What’s special about the Universe Series?

Granta’s Universe Series are superior data modules that you won’t find elsewhere. They are designed for like-to-like comparisons across the whole spectrum of material and processing possibilities. Typical material data sources do not allow this—the most common reason being ‘holes in the data’—different properties are reported for different materials, making comparison difficult to achieve.

Universe data modules solve the problem by conforming to strict design principles. These are reviewed below, with reference to the MaterialUniverse data module.

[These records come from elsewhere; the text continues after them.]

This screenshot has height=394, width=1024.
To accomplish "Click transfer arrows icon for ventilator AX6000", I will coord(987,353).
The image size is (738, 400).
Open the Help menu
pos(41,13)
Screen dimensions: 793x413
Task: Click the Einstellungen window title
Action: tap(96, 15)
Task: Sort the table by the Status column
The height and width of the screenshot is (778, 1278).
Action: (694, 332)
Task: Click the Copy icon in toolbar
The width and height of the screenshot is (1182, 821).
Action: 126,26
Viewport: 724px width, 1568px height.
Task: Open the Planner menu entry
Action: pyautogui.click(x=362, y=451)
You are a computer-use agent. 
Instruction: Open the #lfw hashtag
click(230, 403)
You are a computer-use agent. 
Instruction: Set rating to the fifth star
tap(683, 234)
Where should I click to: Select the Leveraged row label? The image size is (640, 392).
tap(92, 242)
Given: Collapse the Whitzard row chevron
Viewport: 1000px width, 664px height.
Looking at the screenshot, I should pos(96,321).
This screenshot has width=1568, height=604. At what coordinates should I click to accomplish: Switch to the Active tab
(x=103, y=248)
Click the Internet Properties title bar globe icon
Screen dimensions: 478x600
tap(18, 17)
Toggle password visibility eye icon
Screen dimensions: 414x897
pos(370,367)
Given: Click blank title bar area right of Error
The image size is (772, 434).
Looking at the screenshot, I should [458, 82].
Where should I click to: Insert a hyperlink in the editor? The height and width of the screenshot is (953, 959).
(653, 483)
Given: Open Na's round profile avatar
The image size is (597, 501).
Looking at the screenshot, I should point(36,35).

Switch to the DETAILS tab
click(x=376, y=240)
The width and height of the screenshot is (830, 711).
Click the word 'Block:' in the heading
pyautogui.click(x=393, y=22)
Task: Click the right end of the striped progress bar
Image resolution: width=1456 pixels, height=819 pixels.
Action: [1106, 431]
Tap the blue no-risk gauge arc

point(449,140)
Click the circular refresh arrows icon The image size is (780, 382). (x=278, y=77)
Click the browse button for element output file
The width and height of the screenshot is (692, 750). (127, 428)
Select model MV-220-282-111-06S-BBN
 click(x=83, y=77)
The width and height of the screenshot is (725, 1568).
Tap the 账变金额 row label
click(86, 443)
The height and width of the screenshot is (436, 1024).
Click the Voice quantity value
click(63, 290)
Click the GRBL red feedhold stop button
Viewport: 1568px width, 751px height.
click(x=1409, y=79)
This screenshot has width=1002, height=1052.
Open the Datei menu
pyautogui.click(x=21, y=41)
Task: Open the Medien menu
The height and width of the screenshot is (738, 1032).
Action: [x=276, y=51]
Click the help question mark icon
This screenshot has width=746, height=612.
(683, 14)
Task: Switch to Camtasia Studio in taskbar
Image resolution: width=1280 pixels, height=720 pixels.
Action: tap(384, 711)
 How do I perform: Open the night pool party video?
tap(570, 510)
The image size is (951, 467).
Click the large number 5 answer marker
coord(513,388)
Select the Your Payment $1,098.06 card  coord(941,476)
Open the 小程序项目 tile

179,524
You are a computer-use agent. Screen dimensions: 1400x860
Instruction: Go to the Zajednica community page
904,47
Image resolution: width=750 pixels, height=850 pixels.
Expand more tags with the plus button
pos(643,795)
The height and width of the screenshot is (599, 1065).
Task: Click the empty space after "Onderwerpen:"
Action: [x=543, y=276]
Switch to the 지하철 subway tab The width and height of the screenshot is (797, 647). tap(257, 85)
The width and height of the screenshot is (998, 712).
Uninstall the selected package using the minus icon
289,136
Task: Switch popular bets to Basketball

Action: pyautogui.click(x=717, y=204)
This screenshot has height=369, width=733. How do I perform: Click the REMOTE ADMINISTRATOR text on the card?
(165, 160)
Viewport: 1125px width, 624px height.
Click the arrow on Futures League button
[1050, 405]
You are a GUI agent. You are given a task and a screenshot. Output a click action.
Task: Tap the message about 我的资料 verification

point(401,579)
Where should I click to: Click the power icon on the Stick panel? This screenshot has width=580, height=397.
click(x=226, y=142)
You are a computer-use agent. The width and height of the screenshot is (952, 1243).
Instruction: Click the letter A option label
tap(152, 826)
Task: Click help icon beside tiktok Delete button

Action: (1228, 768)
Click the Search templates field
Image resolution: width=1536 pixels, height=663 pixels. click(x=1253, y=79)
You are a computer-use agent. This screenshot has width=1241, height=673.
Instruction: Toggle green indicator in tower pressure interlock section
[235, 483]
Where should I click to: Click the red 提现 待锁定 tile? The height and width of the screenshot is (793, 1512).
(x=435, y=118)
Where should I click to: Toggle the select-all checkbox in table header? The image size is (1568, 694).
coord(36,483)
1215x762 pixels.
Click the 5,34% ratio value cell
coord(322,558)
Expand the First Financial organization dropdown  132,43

  1. Complete spectrum represented. The MaterialUniverse data module contains or has a representative of virtually every commercial engineering material in every class. This means that you can be sure that you have considered all material possibilities for any particular application.
  2. Each material is represented only once. Multiple instances of the same material from different producers are consolidated into one representative record. This reduces the complexity of the engineer's search for the best material.
  3. Property ranges. Properties of real materials are seldom exact—there are inevitable variations from batch to batch and manufacturer to manufacturer. These variations are captured in a Universe database by a range—the range may be small for a property such as density, but relatively large for strength or toughness.
  4. Complete property set. In MaterialUniverse data, there is a value for every property on the datasheet. If the value is not known experimentally, it has been estimated by using intelligent estimating techniques developed by Professor Ashby and his team. These use well-established correlations between material properties based on their fundamental physics.
  5. Quality checks. Granta has examined hundreds of material datasets over the years from various sources and without exception they contain errors—sometimes as much as 1000%! To minimize errors, the same correlations between properties are used to check that properties for specific material classes fall within acceptable ranges.
  6. Normalization. All properties are presented in the same unit system of choice. Properties that are subtly different in different materials classes are equivalenced to enable comparison.
  7. Hierarchy. A sensible hierarchy allows ‘expansion’ into more detailed properties in specialist materials areas.

Applying these principles requires a great amount of work in data collection and processing. The MaterialUniverse data module represents many man-years of effort stretching back to work at the University of Cambridge before Granta was founded in 1994.